Consider Burj Khalifa.
It’s widely understood to be a triumph of architecture and engineering, for the most part due to its height and beauty.
I think so too, although I know nothing important about it. If I had an office on the 157th floor that was too warm or cold, the facilities manager might or might not agree with my assessment of the building – he might consider the HVAC system to be an engineering disaster, just as the network engineers responsible for cable management might or might not appreciate the provisions for cable runs and wiring closets.
Anyone working in the building will have yet another view of the situation, determined in part by the number of elevators, how they partition the floors, and their velocity.
The financial view? As it’s Dubai, the Leaning Tower of Pisa is probably an apt metaphor.
It’s easy to form a strongly held opinion when unencumbered by knowledge. The more you know about any subject, the harder it is to answer simple questions like, “Is it a good building or a bad building?”
Which is why a good book is a dangerous thing. Every time you read one, you lose a bit more of your belief in simple explanations and solutions.
Jason Meszaros, author of Interrogation of Morals, (2009), is CIO of a Minnesota state agency. The book has nothing to do with our trade, but since Jason is a CIO he’s one of us. You should read his book.
Most Americans have strong opinions about the wars in Iraq and Afghanistan; the morality and effectiveness of different interrogation techniques; the quality of our intelligence-gathering and the sorts of people involved; and of what we’re asking our soldiers to do there.
Jason served in Afghanistan as a reserve intelligence officer. He participated in interrogations, on-the-ground intelligence-gathering, and combat. The book describes his experience in vivid day-to-day detail, well enough that you get some feel for the live experience.
Having read this book, when you read, watch or listen to news reports and commentators discussing the war in Afghanistan, you’ll have a broader and deeper context to help you understand what’s going on.

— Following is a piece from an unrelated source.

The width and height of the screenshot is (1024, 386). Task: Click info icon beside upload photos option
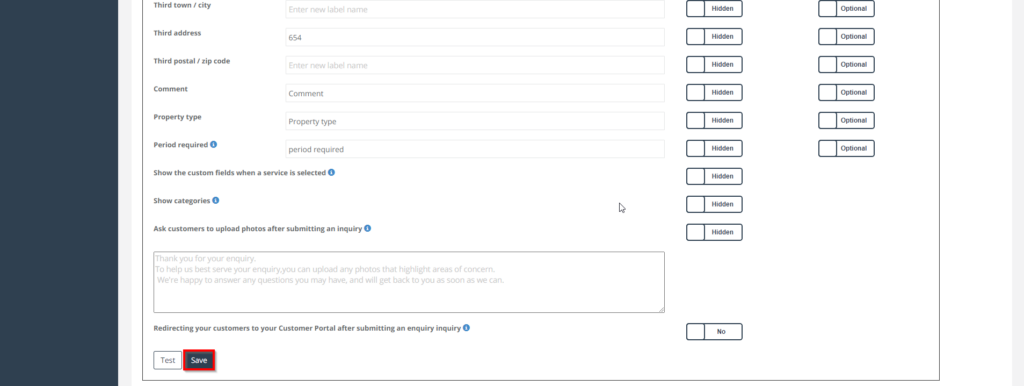pyautogui.click(x=368, y=229)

And you’ll have an appreciation for what the members of our armed forces go through every day.
Highly recommended.
Also highly recommended is the next installment of Anita Cassidy’s Practical Guide series.

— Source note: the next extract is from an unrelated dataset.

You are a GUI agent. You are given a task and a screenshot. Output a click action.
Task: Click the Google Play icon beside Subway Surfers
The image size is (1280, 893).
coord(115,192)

Co-authored with Dan Cassidy and titled A Practical Guide to Reducing IT Costs, it also make answering a simple question much harder. The simple question: “How can we reduce our IT spending?” Your new answer: “We have 58 short-term, 37 mid-term and 44 long-term opportunities to review. All but three will require a lot of work.”
(If you’re wondering, the three exceptions are: (1) Squeeze your vendors; (2) reduce unnecessarily high service levels; and (3) squeeze your vendors some more.)

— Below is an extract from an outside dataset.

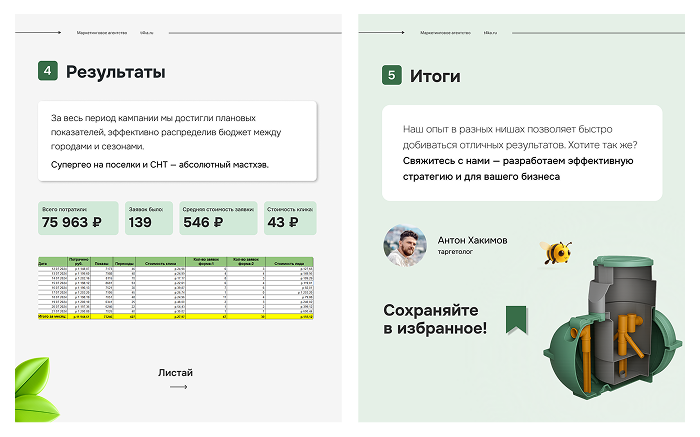
Task: Click the Всего потратили 75 963 ₽ card
Action: (x=78, y=217)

What makes A Practical Guide so practical is that it goes beyond describing the cost-reduction opportunities themselves to provide guidance for what otherwise might turn into unintended consequences. Guidance on such details as the leadership, project management, and change management issues that will make the difference between good intentions and achieving lower costs and cost discipline.
Given what you do for a living, you probably know a lot of what’s in this book. That isn’t the same as having a ready-made list of 58 short-term, 37 mid-term and 44 long-term opportunities, complete with explanatory information.
I’m a Kindle convert, especially when traveling. For the most part I forget it’s an e-book after a page or two. Not so with Unseen Academicals, Terry Pratchett’s new Discworld novel. Pratchett puts some of his funniest material in footnotes. In a physical book you read the footnote and chuckle. On the Kindle you move the (pokey) cursor to the asterisk, click, wait for the page to pokily change, and then read the footnote. It ruins the timing.
One advantage of (or disadvantage to) the Kindle is that it makes buying books way too easy. Which explains how I ended up owning Robert Cialdini’s Influence: The Psychology of Persuasion (2006). Read it and you’ll learning just how easily we’re all manipulated (example: If someone wants you to do them a favor, all they have to do is to do a favor for you first, unsolicited. Saying no after that is amazingly difficult.) It’s illuminating, depressing, and valuable, all at the same time.
But while the information is excellent and valuable, it would have been no less excellent and valuable, and just as complete, in half the space.
Scan Influence. The anecdotes and extended explanations are optional.
Business Agility by Hugos(a KJR recommendation)
Uniting the Virtual Workforce by Lojeski and Reilly
Bob – I think you book recommendations are ‘spot on’.
I have been meaning to tell you how much I liked a book that you recommended 2-3 years ago. Like some of these current recommendations, it does not address IT directly, but the reader takes away important concepts that apply to our profession. For the record, the book was ‘Collapse: How Societies Choose to Fail or Succeed’, and it was incredibly interesting. The implications for IT are important, although somewhat subtle. I am going to order at least one if not two of your current recommendations. Thanks.